Last week we discussed the sleep apnea rules as they relate to the DOT physical and today we want to take a look at the benefits for truck drivers treating sleep apnea.
Sleep apnea has been a hot topic in the trucking community for quite some time now and is an item of discussion during truck driver training. As a result of the buzz regarding sleep apnea among truckers, several organizations are collecting data to show the results of treating this condition.
The May Journal of Occupational and Environmental Medicine, official publication of the American College of Occupational and Environmental Medicine (ACOEM) had reports from a study led by Dr.
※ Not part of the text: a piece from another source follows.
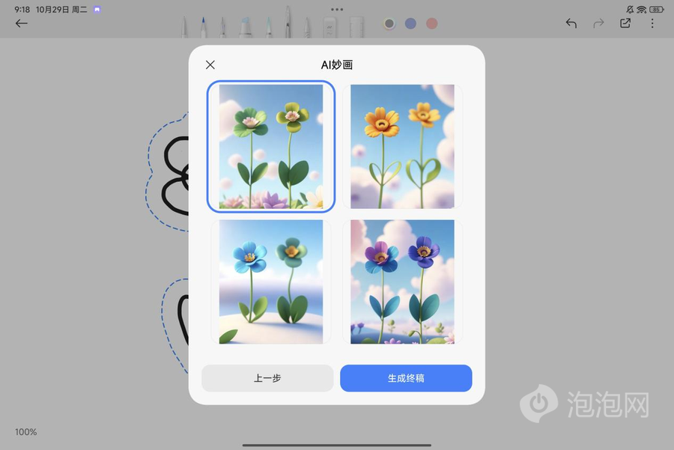Click the 生成终稿 generate final button

(406, 378)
Benjamin Hoffman, Chief Medical Officer of Waste Management, Inc which reported the following:
- For treated drivers, health plan costs decreased by an average of $2,700 in the first year and another $3,100 in the second year, compared to no change for untreated drivers. The treated drivers also missed fewer work days (average 4.4 days in the first year) and had lower short-term disability costs ($528 over two years).
- On average, treatment for obstructive sleep apnea (OSA) led to "over $6,000 in total health plan and disability cost savings per treated driver," the researchers write. Total costs decreased by 41 percent in drivers treated for OSA (compared to an eight percent decrease in untreated drivers).
In this study, the researchers used insurance claims records to evaluate the effects of OSA treatment in commercial motor vehicle drivers. Costs were compared for 156 drivers who received continuous positive airway pressure (CPAP) or other treatments for OSA and 92 drivers who were diagnosed with OSA but were not treated.
If you are currently in a trucking career or considering truck driver training, please take note to the information in this study regarding treatment of sleep apnea for drivers. If you or someone you know is affected by this condition, urge them to get medical assistance to help make conditions safer for all drivers on the road.